Please turn the lines of the records below into a numbered list, leaving out the blank lines.
-*-*-
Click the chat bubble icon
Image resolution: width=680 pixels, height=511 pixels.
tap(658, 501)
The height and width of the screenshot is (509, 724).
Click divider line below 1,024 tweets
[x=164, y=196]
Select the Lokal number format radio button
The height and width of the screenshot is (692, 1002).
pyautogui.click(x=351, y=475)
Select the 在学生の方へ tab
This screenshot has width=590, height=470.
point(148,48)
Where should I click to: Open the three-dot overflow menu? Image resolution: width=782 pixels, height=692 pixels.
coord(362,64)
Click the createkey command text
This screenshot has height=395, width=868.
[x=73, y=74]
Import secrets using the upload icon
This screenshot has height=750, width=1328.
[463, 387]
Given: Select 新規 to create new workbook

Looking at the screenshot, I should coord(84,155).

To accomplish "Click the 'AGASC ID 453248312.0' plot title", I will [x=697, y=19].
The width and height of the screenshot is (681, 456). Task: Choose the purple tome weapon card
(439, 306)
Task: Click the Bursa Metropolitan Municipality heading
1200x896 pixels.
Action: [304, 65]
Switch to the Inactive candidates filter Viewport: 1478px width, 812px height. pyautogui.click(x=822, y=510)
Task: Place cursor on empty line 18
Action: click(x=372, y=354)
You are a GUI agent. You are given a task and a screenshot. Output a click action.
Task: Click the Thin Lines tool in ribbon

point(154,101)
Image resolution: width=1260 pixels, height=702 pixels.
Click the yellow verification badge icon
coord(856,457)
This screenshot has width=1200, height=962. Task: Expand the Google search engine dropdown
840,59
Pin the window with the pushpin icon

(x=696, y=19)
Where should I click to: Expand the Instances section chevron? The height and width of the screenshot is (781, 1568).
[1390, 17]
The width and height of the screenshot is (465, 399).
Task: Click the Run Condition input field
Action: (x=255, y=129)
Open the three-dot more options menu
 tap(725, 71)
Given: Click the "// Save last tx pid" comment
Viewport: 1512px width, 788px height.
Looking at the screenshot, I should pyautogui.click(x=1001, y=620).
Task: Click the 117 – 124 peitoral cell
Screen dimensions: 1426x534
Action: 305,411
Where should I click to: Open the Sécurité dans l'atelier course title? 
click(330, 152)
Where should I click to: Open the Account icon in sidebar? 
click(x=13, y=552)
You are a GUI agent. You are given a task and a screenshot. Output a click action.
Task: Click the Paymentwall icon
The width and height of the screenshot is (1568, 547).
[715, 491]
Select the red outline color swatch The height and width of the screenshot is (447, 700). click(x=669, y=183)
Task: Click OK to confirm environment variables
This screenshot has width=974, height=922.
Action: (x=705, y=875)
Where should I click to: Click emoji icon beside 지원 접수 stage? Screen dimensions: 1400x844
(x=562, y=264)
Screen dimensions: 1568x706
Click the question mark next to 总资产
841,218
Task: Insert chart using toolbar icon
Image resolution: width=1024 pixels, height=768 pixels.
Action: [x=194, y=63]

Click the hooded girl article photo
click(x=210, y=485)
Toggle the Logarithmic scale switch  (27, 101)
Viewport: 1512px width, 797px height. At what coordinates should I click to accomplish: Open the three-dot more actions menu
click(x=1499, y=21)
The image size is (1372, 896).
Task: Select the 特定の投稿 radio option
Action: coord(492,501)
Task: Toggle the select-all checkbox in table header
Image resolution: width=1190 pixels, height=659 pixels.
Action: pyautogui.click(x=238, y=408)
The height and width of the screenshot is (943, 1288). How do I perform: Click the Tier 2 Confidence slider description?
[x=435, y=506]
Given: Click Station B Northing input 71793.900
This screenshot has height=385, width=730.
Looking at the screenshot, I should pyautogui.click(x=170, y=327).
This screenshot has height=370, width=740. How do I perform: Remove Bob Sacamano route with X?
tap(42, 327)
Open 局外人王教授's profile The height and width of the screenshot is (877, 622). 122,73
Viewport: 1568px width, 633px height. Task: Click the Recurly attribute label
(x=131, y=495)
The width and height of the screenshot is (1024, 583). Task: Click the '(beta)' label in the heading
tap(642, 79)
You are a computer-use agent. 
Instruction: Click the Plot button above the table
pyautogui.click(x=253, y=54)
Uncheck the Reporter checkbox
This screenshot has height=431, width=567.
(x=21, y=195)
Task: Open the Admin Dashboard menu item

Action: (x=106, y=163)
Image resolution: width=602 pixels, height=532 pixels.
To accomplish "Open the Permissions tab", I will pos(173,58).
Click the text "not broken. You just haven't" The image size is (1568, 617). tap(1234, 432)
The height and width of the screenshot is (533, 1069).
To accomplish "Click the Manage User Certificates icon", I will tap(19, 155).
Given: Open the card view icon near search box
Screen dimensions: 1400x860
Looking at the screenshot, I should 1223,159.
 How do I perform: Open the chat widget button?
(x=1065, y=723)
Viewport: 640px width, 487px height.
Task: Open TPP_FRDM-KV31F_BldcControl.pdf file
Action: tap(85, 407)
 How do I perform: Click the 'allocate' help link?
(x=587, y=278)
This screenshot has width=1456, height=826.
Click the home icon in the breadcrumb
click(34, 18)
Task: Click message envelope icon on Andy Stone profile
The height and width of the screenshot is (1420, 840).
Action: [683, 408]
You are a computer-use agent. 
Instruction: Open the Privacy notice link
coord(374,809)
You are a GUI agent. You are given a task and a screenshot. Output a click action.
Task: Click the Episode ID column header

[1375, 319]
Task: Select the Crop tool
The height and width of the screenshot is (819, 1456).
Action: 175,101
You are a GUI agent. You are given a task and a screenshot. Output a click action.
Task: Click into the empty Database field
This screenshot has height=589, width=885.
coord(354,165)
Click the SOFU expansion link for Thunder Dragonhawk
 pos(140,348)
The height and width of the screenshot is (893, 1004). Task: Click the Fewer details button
-*-*-
*SOLUTION TO THE PROBLEM:*
1. Click the chat bubble icon
2. Image resolution: width=680 pixels, height=511 pixels.
3. tap(658, 501)
4. The height and width of the screenshot is (509, 724).
5. Click divider line below 1,024 tweets
6. [x=164, y=196]
7. Select the Lokal number format radio button
8. The height and width of the screenshot is (692, 1002).
9. pyautogui.click(x=351, y=475)
10. Select the 在学生の方へ tab
11. This screenshot has width=590, height=470.
12. point(148,48)
13. Where should I click to: Open the three-dot overflow menu? Image resolution: width=782 pixels, height=692 pixels.
14. coord(362,64)
15. Click the createkey command text
16. This screenshot has height=395, width=868.
17. [x=73, y=74]
18. Import secrets using the upload icon
19. This screenshot has height=750, width=1328.
20. [463, 387]
21. Given: Select 新規 to create new workbook
22. Looking at the screenshot, I should coord(84,155).
23. To accomplish "Click the 'AGASC ID 453248312.0' plot title", I will [x=697, y=19].
24. The width and height of the screenshot is (681, 456). Task: Choose the purple tome weapon card
25. (439, 306)
26. Task: Click the Bursa Metropolitan Municipality heading
27. 1200x896 pixels.
28. Action: [304, 65]
29. Switch to the Inactive candidates filter Viewport: 1478px width, 812px height. pyautogui.click(x=822, y=510)
30. Task: Place cursor on empty line 18
31. Action: click(x=372, y=354)
32. You are a GUI agent. You are given a task and a screenshot. Output a click action.
33. Task: Click the Thin Lines tool in ribbon
34. point(154,101)
35. Image resolution: width=1260 pixels, height=702 pixels.
36. Click the yellow verification badge icon
37. coord(856,457)
38. This screenshot has width=1200, height=962. Task: Expand the Google search engine dropdown
39. 840,59
40. Pin the window with the pushpin icon
41. (x=696, y=19)
42. Where should I click to: Expand the Instances section chevron? The height and width of the screenshot is (781, 1568).
43. [1390, 17]
44. The width and height of the screenshot is (465, 399).
45. Task: Click the Run Condition input field
46. Action: (x=255, y=129)
47. Open the three-dot more options menu
48.  tap(725, 71)
49. Given: Click the "// Save last tx pid" comment
50. Viewport: 1512px width, 788px height.
51. Looking at the screenshot, I should pyautogui.click(x=1001, y=620).
52. Task: Click the 117 – 124 peitoral cell
53. Screen dimensions: 1426x534
54. Action: 305,411
55. Where should I click to: Open the Sécurité dans l'atelier course title? 
56. click(330, 152)
57. Where should I click to: Open the Account icon in sidebar? 
58. click(x=13, y=552)
59. You are a GUI agent. You are given a task and a screenshot. Output a click action.
60. Task: Click the Paymentwall icon
61. The width and height of the screenshot is (1568, 547).
62. [715, 491]
63. Select the red outline color swatch The height and width of the screenshot is (447, 700). click(x=669, y=183)
64. Task: Click OK to confirm environment variables
65. This screenshot has width=974, height=922.
66. Action: (x=705, y=875)
67. Where should I click to: Click emoji icon beside 지원 접수 stage? Screen dimensions: 1400x844
68. (x=562, y=264)
69. Screen dimensions: 1568x706
70. Click the question mark next to 总资产
71. 841,218
72. Task: Insert chart using toolbar icon
73. Image resolution: width=1024 pixels, height=768 pixels.
74. Action: [x=194, y=63]
75. Click the hooded girl article photo
76. click(x=210, y=485)
77. Toggle the Logarithmic scale switch  (27, 101)
78. Viewport: 1512px width, 797px height. At what coordinates should I click to accomplish: Open the three-dot more actions menu
79. click(x=1499, y=21)
80. The image size is (1372, 896).
81. Task: Select the 特定の投稿 radio option
82. Action: coord(492,501)
83. Task: Toggle the select-all checkbox in table header
84. Image resolution: width=1190 pixels, height=659 pixels.
85. Action: pyautogui.click(x=238, y=408)
86. The height and width of the screenshot is (943, 1288). How do I perform: Click the Tier 2 Confidence slider description?
87. [x=435, y=506]
88. Given: Click Station B Northing input 71793.900
89. This screenshot has height=385, width=730.
90. Looking at the screenshot, I should pyautogui.click(x=170, y=327).
91. This screenshot has height=370, width=740. How do I perform: Remove Bob Sacamano route with X?
92. tap(42, 327)
93. Open 局外人王教授's profile The height and width of the screenshot is (877, 622). 122,73
94. Viewport: 1568px width, 633px height. Task: Click the Recurly attribute label
95. (x=131, y=495)
96. The width and height of the screenshot is (1024, 583). Task: Click the '(beta)' label in the heading
97. tap(642, 79)
98. You are a computer-use agent. 
99. Instruction: Click the Plot button above the table
100. pyautogui.click(x=253, y=54)
101. Uncheck the Reporter checkbox
102. This screenshot has height=431, width=567.
103. (x=21, y=195)
104. Task: Open the Admin Dashboard menu item
105. Action: (x=106, y=163)
106. Image resolution: width=602 pixels, height=532 pixels.
107. To accomplish "Open the Permissions tab", I will pos(173,58).
108. Click the text "not broken. You just haven't" The image size is (1568, 617). tap(1234, 432)
109. The height and width of the screenshot is (533, 1069).
110. To accomplish "Click the Manage User Certificates icon", I will tap(19, 155).
111. Given: Open the card view icon near search box
112. Screen dimensions: 1400x860
113. Looking at the screenshot, I should 1223,159.
114.  How do I perform: Open the chat widget button?
115. (x=1065, y=723)
116. Viewport: 640px width, 487px height.
117. Task: Open TPP_FRDM-KV31F_BldcControl.pdf file
118. Action: tap(85, 407)
119.  How do I perform: Click the 'allocate' help link?
120. (x=587, y=278)
121. This screenshot has width=1456, height=826.
122. Click the home icon in the breadcrumb
123. click(34, 18)
124. Task: Click message envelope icon on Andy Stone profile
125. The height and width of the screenshot is (1420, 840).
126. Action: [683, 408]
127. You are a computer-use agent. 
128. Instruction: Open the Privacy notice link
129. coord(374,809)
130. You are a GUI agent. You are given a task and a screenshot. Output a click action.
131. Task: Click the Episode ID column header
132. [1375, 319]
133. Task: Select the Crop tool
134. The height and width of the screenshot is (819, 1456).
135. Action: 175,101
136. You are a GUI agent. You are given a task and a screenshot. Output a click action.
137. Task: Click into the empty Database field
138. This screenshot has height=589, width=885.
139. coord(354,165)
140. Click the SOFU expansion link for Thunder Dragonhawk
141.  pos(140,348)
142. The height and width of the screenshot is (893, 1004). Task: Click the Fewer details button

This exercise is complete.